Macmillan Lead Nurse Palliative Care, Hull and East RidingSpecialist Palliative Care

Organisation:

East Riding of Yorkshire NHS PCT

Room 2, The Bungalow Four Winds Market Weighton Road Driffield East Yorkshire YO25 9LH United Kingdom

Tel:

01377 208835 (Switchboard)

07884 314322 (Mobile)

Email:

Case study:

23 February 2009

Marie Curie Palliative Care Outreach Evening Nursing Service within East Riding of Yorkshire NHS PCT


Key points

  • A Marie Curie outreach team is providing an evening visiting service to all palliative care patients in parts of the East Riding
  • The service has led to reductions in avoidable hospital admissions and has facilitated early discharge
  • Four more teams are currently being recruited to extend the service across the whole of the East Riding.

A Marie Curie outreach team is providing a flexible out of hours palliative care service to all patients in the East Riding area who are in the dying phase, regardless of their condition.

The nursing service, which has helped reduce hospital admissions and facilitate early discharge, has been so successful it is about to be extended across the whole of the East Riding of Yorkshire PCT.

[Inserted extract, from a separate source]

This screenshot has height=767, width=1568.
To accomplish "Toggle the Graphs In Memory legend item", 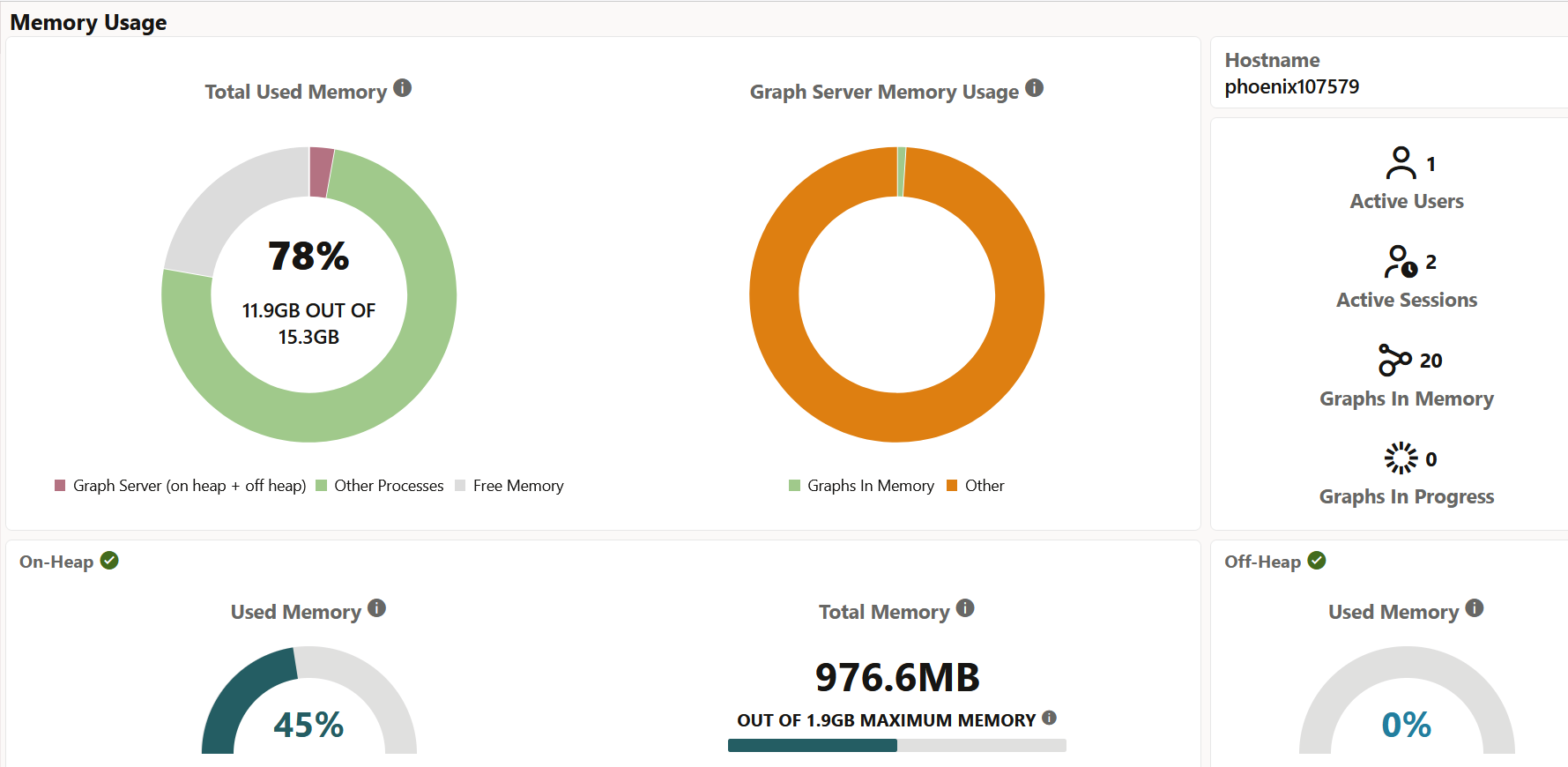I will pyautogui.click(x=861, y=486).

The service, which began as a six-month pilot, is funded jointly by Marie Curie and East Riding of Yorkshire NHS PCT and offers a 6pm to 11pm, seven days a week visiting service to patients with palliative care needs in the remote areas of Driffield and West Wolds. Four more teams are currently being recruited to cover the whole of the East Riding. It is expected this service will be fully in place by April 2009.

An audit of the pilot showed that 1,272 people were referred to the service between July and December 2006. Of those referrals 136 patients were seen for pain and or symptom management, 16 received the key proactive drugs and a further 30 were given catheter care between July and September. Potentially all these patients would have been admitted to hospital without these interventions.

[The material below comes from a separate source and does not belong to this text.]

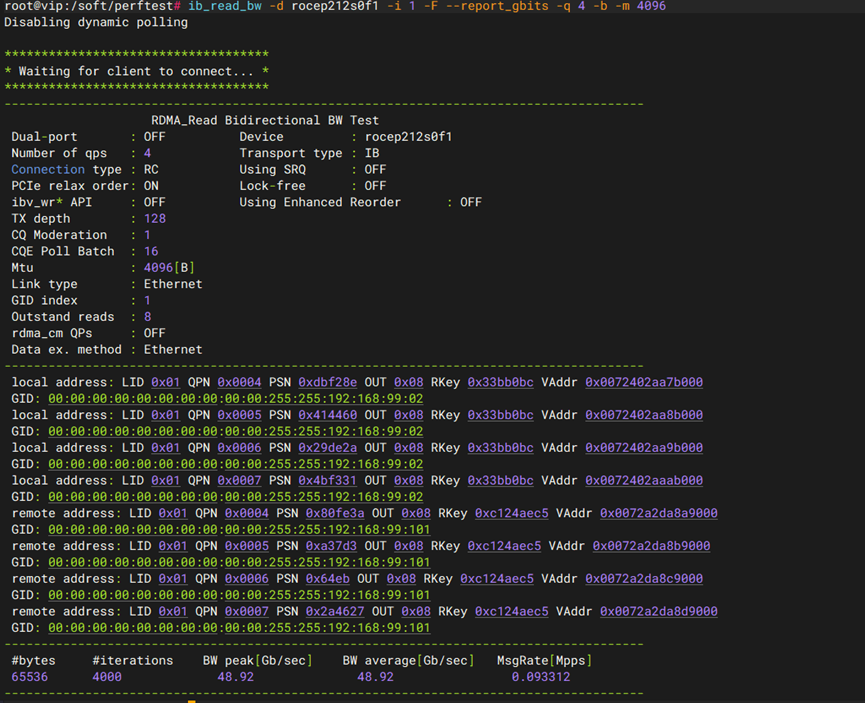Click the PSN 0x29de2a value
This screenshot has width=865, height=703.
pos(327,448)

Previously the high number of admissions was due to out of hours GPs being unable to visit symptomatic patients in remote geographical locations sometimes leading to them admit to the acute trust.

There have also been 190 referrals to the service from hospital and in some instances this has facilitated early discharge.

In addition 53 patients have been seen for the delivery of end of life palliative care, helping them to die at home if that was their preferred place of care.

A total of 530 contacts were made to provide advice and support to carers and relatives. And 18 call-outs to out of hours GPs have been avoided.

One problem that had to be overcome before the service could be launched was existing Marie Curie nurses’ reluctance to change the care they provided from overnight care of one patient to multiple visiting during the evenings. They also saw themselves exclusively as cancer nurses but the PCT wanted all palliative patients to be able to access the service irrespective of diagnosis.

The solution was to hold a training day, run by the Macmillan CNS team, which included updating on the Liverpool Care Pathway, key drugs and syringe driver competency training as well as giving nurses the opportunity to discuss the objectives of the new service. As a result the Marie Curie team agreed that, uniquely, this service would be available to any palliative care patient irrespective of diagnosis. Two RGN nurses also volunteered for the pilot and remain with the service now it is substantive.

The new service was cited as example of good practice within the Yorkshire and Humber Coast SHA Healthy Ambitions Report.